La Lucha invite Tshisekedi à renoncer à la force régionale
« Nous rejetons vigoureusement le projet de déploiement d’une nouvelle force régionale et vous appelons à y renoncer sans atermoiements », recommande la Lucha, qui, propose à Félix Tshisekedi de « requérir du Conseil de Sécurité de l’ONU, le renforcement de la Brigade d’Intervention en troupes (par les pays de la région à l’exclusion du Rwanda, de l’Ouganda, du Burundi et du Soudan du Sud) ainsi qu’en moyens logistiques ». Très intelligiblement, ils suggèrent « que la structure de commandement de cette brigade renforcée devra être plus autonome à l’égard du reste de la force de la MONUSCO, ses règles d’engagement plus souples en vue d’assurer sa proactivité, et ses objectifs plus clairement énoncés et assortis d’un chronogramme fixe ». Afin de réduire les effectifs militaires inutiles dans l’Est du pays et d’optimiser les ressources, la Lucha incite Tshisekedi à « demander le retrait immédiat du reste de la force de la MONUSCO et l’allocation des ressources dégagées à la Brigade d’Intervention ainsi renforcée ». Il en est même de l’opération « Shujaa » avec l’armée ougandaise pour laquelle l’organisation formule le vœu de « mettre immédiatement un terme et à toute autre éventuelle opération d’une armée étrangère qui serait en cours en RDC avec l’autorisation du président de la République. »
Que Tshisekedi rende publics les accords avec le Rwanda
Dans le même ordre d’idées, en vue de dissiper tout soupçon au sein de opinion publique congolaise, la Lucha encourage le chef de l’Etat à « rendre publics, ou à tout le moins transmettre au Parlement, tous les accords militaires et économiques passés avec l’Ouganda, le Rwanda/M23 et le Burundi depuis votre arrivée au pouvoir ». Une exigence déjà rappelée par de nombreuses autres organisations tant politiques que de la société civile.

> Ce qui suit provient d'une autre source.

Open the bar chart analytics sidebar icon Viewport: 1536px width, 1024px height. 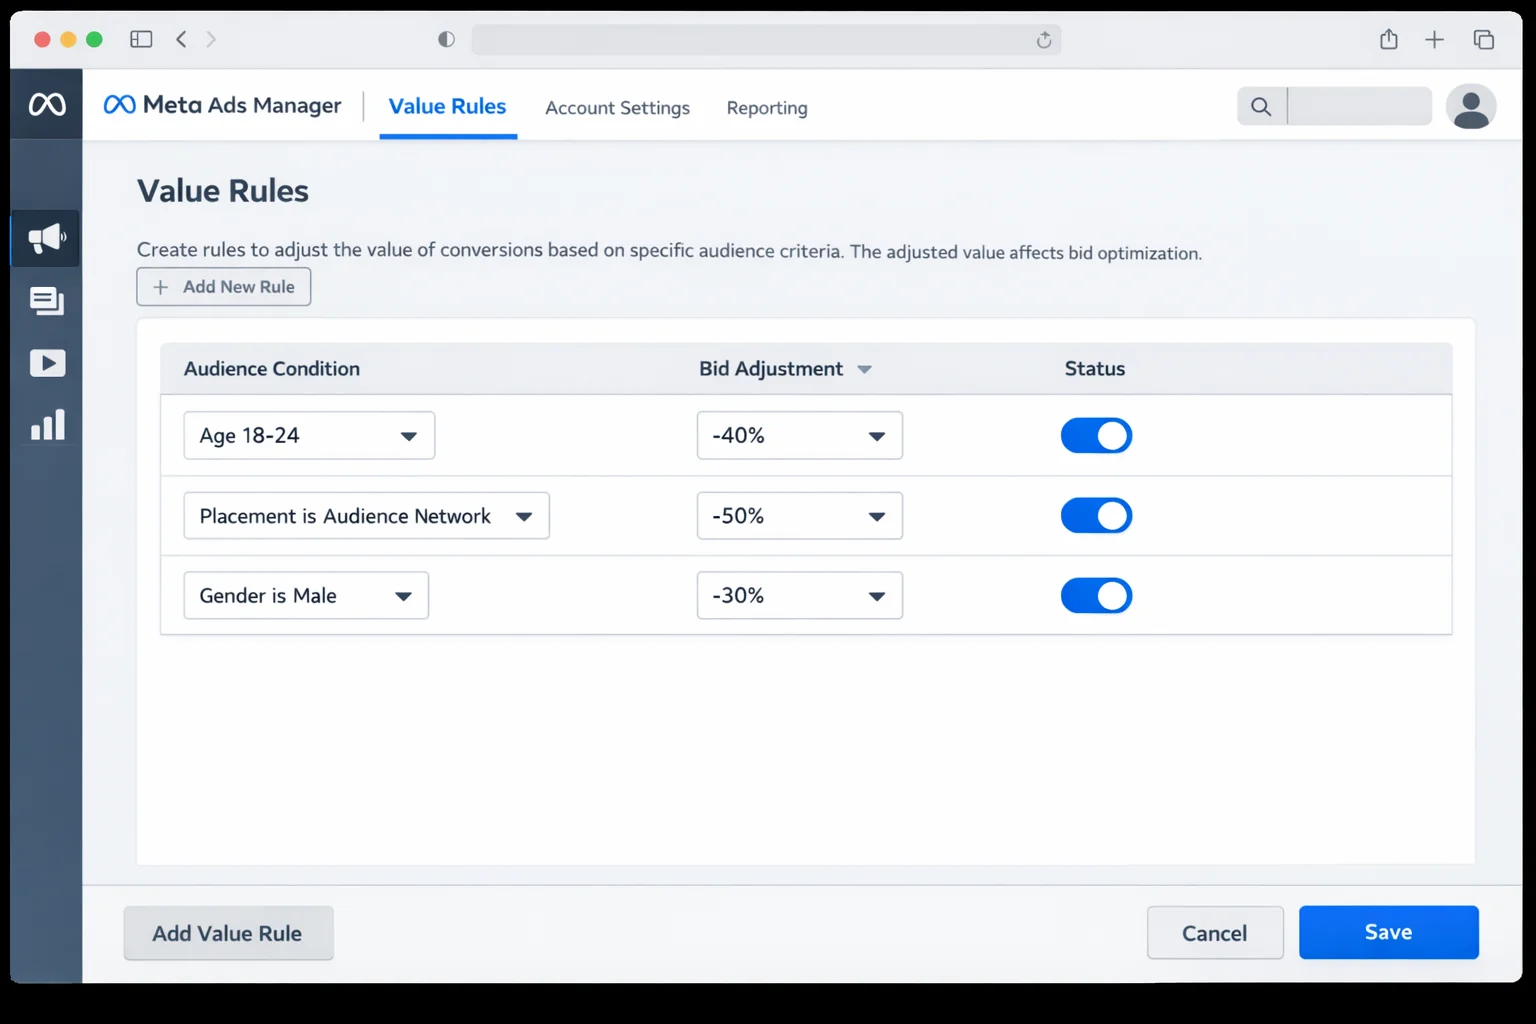[47, 425]
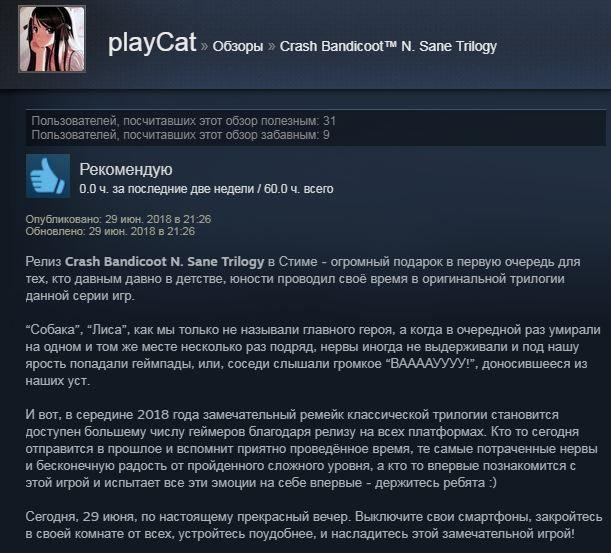Click the :) smiley after держитесь ребята
This screenshot has height=553, width=611.
[493, 482]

Il faut remplacer le coordonnateur du programme DDRC-S jugé proche des terroristes, ajoute la lettre de la Lucha qui va plus loin dans sa liste des propositions en demandant à Félix Tshisekedi de « mettre en œuvre le programme DDRC-S, lui doter d’un cadre légal plus approprié, d’un leadership consensuel et crédible en lieu et place de son coordonnateur actuel, l’ex-chef rebelle pro-Rwanda et pro-balkanisation, Tommy Tambwe ». De vive voix, le mouvement pro-démocratie estime qu’il est urgent de saisir sans délai les Nations unies en vue de la création urgente d’un « tribunal pénal international pour la RDC ou d’un mécanisme judiciaire équivalent pour juger les principaux auteurs congolais et étrangers des crimes de génocide, des crimes de guerre et des crimes contre l’humanité commis sur le sol congolais depuis 1990 jusqu’à ce jour ». Au même moment, faire adopter rapidement une stratégie nationale globale de justice susceptible d’assurer à toutes les victimes « le droit à la vérité, aux compensations, aux réparations, à la mémoire et aux garanties de non-répétition ». Car, souligne-t-elle, comme le montre encore la résurgence du M23, « sans la justice, la paix et la cohésion nationale resteront illusoires ».